- E.
[16] Carabaya Is An Elevated Valley Of Considerable Extent, To The South
East Of Cuzco.
A mark of gold or eight ounces is worth about L.32;
hence we may readily believe so rich a days work was seldom made.
- E.
SECTION II.
_Commencement of the Viceroyalty of Blasco Nunnez Vela, and renewal of the
civil war in Peru by the usurpation of Gonzalo Pizarro_.
At this period, some of the clergy who had been in the New World,
represented to the Emperor Don Carlos and the lords of his council, that
the Spaniards treated the natives in the conquered provinces of America
with extreme cruelty, depriving them of all their property by excessive
exactions, forcing them to labour in the mines and to dive for pearls
beyond their strength, obliging them to carry heavy burdens in long
journeys, and frequently subjecting them to arbitrary punishments, and
even wantonly putting them to death; insomuch that their numbers were fast
diminishing, and that in a short time they would be entirely extirpated
from Mexico and Peru and the other continental dominions of Spain in
America, as was already the case in the islands of Cuba, Hispaniola, Porto
Rico, Jamaica, and others, where hardly any trace remained of the original
inhabitants. To confirm these representations, they particularly recited
many instances of cruelty exercised by the Spaniards upon the Indians,
among which were numerous circumstances that were by no means well
authenticated. They alleged as one of the greatest of these evils, and a
principal cause of the destruction of the Indians, that they were forced
to carry heavy burdens on long journeys, far beyond their strength,
without any consideration of justice or humanity. They added that these
tyrannical practices had been carried to the greatest excess by the
governors, lieutenants, and other officers of the crown, and by the
bishops, monks, and other favoured and privileged persons, trusting to
their authority and immunities to be exempted from punishment for their
improper conduct, by which they were encouraged to the commission of every
excess. He who insisted in these remonstrances with the greatest zeal and
perseverance was Fra Bartholomew de las Casas, a Dominican monk, whom his
majesty had raised to the bishopric of Chiapa.

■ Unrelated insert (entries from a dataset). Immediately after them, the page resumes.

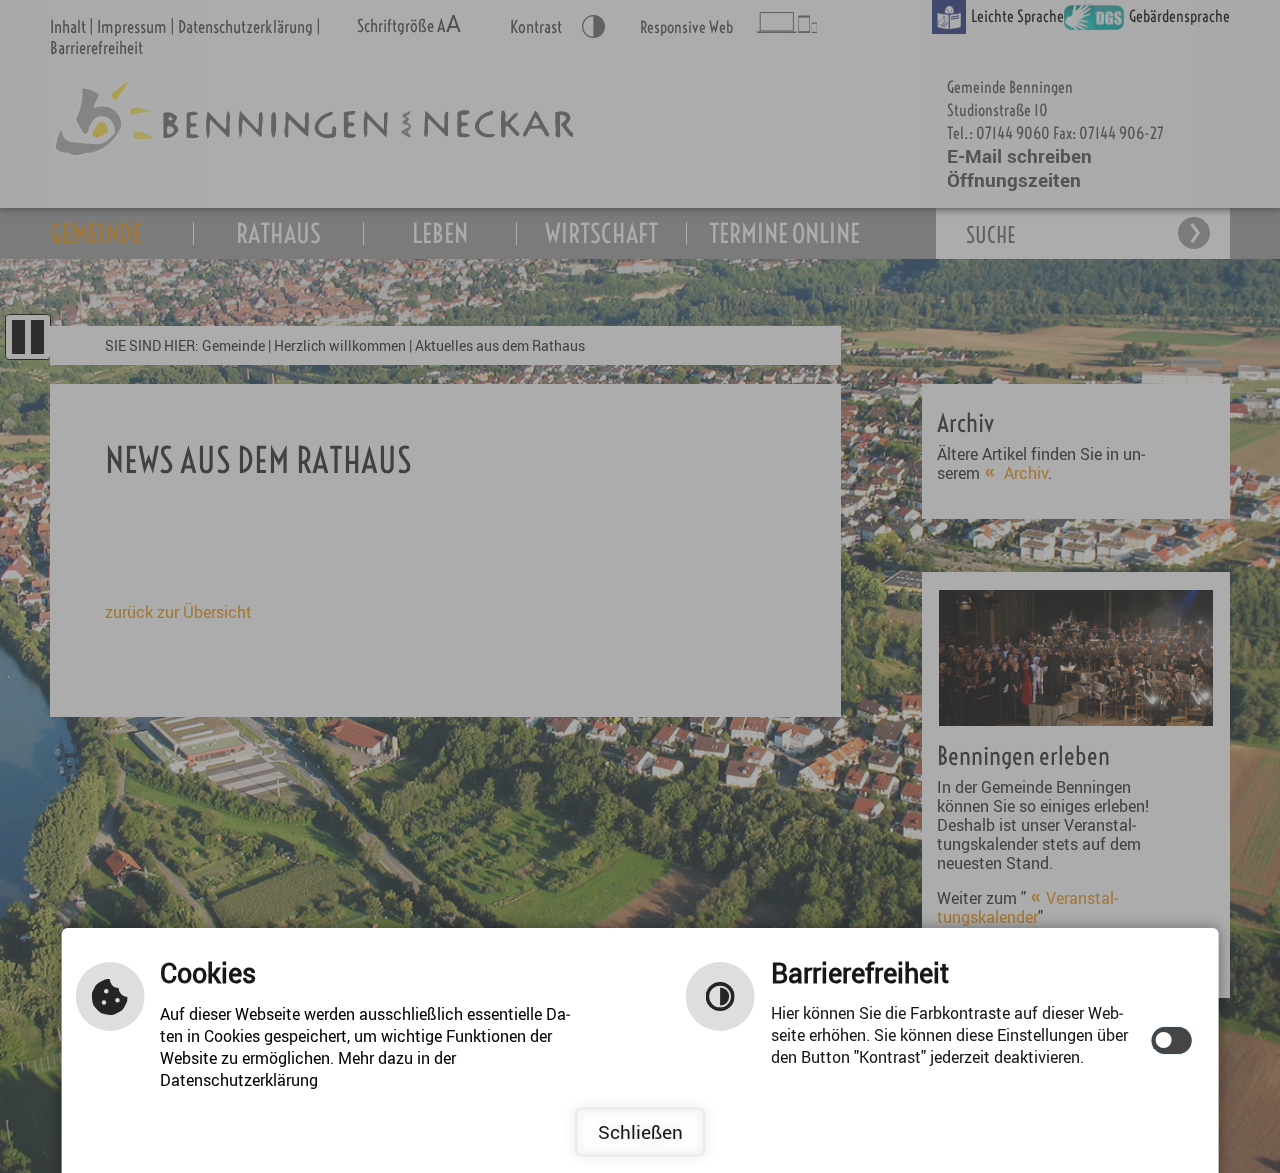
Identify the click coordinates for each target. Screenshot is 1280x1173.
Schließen (640, 1132)
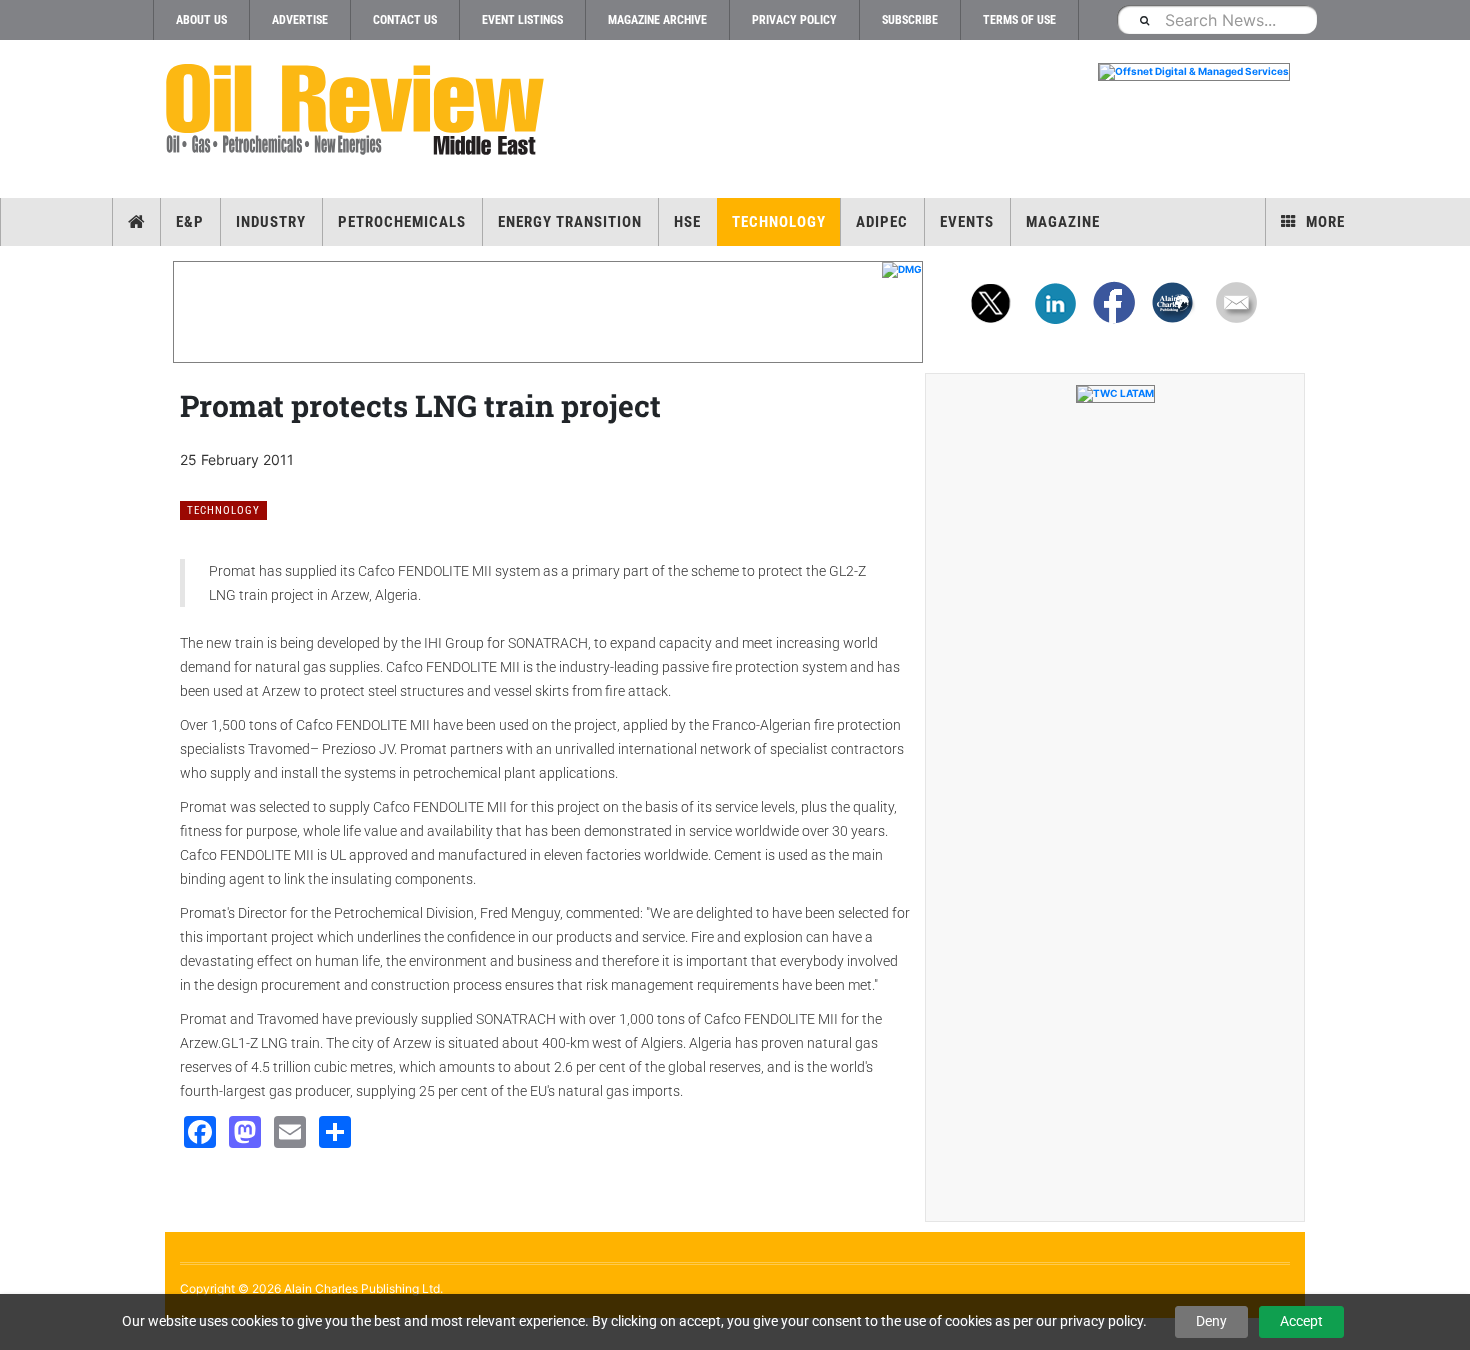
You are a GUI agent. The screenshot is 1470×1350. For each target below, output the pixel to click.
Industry (271, 222)
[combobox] (1217, 19)
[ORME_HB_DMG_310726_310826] (548, 270)
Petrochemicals (402, 222)
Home (136, 222)
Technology (779, 222)
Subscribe (910, 20)
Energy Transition (570, 222)
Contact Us (405, 20)
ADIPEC (882, 222)
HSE (687, 222)
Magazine (1063, 222)
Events (967, 222)
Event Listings (522, 20)
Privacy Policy (794, 20)
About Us (201, 20)
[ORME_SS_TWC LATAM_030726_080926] (1115, 394)
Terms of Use (1019, 20)
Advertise (300, 20)
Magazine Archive (657, 20)
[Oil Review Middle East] (355, 110)
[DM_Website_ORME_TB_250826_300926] (925, 72)
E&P (190, 222)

After maturely considering these representations, his majesty was anxious
to devise proper means to relieve the Indians from oppression; and for
this purpose he assembled a council of all those persons to whom the
administration of affairs in the Indies was confided, with several other
persons of probity learned in the laws. By this assembly the whole affair
was deliberately examined, and a code of regulations drawn up by which it
was expected to remedy the abuses complained of. By these regulations it
was enacted that no Indian should be forced to labour in the mines, or to
dive for pearls; that no excessive labours should be imposed on them, and
even that they should not be obliged to carry burdens except in places
where no other means could be employed; that all Indians should be paid
for their labour, and that the tribute which they were to pay to their
masters should be fixed; that upon the death of any person to whom lands
and Indians now belonged, they were to revert to the crown.